Eighteen patients (mean age 31.5; range 18-48) referred to a tertiary centre with proximal patellar tendinopathy after failed conservative management were recruited. The mean symptom duration was 19.4 months(1 - 40 months). Nine were followed retrospectively over a mean period of 9 months. The remaining 9 (male n=9) were followed prospectively over a mean period of 12 weeks. The diagnosis of patellar tendinopathy was confirmed with ultrasound. The average patellar tendon maximal thickness measured on ultrasound scanning was 10.2mm (range 6.8-13.9mm) with an average neovascularisation grade of 4.3 (range 1.0 – 5.0) using a modified Ohberg scale from power doppler images. Two patients had a cyst present in their tendon and one had multiple areas of calcification.

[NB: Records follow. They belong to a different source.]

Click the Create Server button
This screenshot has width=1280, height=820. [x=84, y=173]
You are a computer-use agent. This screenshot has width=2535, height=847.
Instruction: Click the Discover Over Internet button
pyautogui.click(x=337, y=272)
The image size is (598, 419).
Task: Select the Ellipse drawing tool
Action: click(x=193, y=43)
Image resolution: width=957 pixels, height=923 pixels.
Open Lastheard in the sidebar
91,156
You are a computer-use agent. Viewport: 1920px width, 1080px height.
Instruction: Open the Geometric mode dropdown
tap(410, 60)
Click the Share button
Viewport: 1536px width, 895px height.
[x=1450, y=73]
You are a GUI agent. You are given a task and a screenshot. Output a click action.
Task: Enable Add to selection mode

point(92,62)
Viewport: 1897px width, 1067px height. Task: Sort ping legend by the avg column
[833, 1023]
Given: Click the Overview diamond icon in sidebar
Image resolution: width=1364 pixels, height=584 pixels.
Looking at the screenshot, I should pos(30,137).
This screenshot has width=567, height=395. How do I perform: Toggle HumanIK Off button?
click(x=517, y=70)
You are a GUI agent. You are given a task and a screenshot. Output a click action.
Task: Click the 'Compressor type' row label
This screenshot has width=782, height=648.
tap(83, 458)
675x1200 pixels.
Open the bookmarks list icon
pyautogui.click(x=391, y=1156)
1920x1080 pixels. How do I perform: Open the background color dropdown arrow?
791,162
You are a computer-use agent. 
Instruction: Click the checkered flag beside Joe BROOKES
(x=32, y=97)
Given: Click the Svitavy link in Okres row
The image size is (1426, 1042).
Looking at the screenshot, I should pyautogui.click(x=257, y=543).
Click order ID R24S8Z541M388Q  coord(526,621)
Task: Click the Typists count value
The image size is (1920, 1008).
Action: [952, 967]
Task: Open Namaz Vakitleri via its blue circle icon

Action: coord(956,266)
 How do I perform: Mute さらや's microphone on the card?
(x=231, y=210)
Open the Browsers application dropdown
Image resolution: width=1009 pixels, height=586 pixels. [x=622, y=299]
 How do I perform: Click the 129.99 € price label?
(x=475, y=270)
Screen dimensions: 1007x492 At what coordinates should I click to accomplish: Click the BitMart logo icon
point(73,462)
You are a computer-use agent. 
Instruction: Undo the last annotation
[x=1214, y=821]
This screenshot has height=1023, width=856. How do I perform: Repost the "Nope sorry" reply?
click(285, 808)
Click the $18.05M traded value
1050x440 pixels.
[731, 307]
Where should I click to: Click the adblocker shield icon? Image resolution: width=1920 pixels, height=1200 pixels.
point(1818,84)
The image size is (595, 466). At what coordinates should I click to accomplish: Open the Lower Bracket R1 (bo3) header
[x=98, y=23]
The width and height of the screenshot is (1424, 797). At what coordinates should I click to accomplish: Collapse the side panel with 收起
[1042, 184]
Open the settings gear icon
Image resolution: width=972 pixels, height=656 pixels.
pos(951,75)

The patients were injected under real-time ultrasound guidance with 10ml of 0.5% Marcaine mixed with 25mg of hydrocortisone followed by 30ml of normal saline at the interface between the tendon and Hoffa’s fat pad, adjacent to the area of neovascularisation. There was instantaneous resolution of the neovascularisation following the injection in all subjects. The same rehabilitation programme was followed by all the patients as advised by a chartered physiotherapist; this included heavy load eccentric training from day 3 post injection.
The VISA-P questionnaire, the gold standard for patellar tendinopathy, was administered for pre-injection severity (n = 18) and at follow up (n = 9, with 9 patients still to be re-sampled).
The mean VISA-P score at presentation was 44.1 (range 11 – 92), with 100 representing full function and a complete absence of pain. The retrospective data has shown a mean VISA-P improvement of 22 points (t = 2.02, p = 0.028 ) at follow-up, also considered clinically significant. The follow up prospective data is still being collected.
High volume image-guided injections should be considered as a treatment in recalcitrant chronic patellar tendinopathy. However, studies over a longer period of time are required to consolidate these findings.
High volume image-guided injections have the potential to treat chronic patellar tendinopathy that has failed to respond to conservative measures.
Morton, S,
Chan, O,
Morrissey, D,
King, J,
Crisp, T,
Maffulli, N,
High Volume Image-Guided Injections in Patellar Tendinopathy. Radiological Society of North America 2012 Scientific Assembly and Annual Meeting, November 25 - November 30, 2012 ,Chicago IL.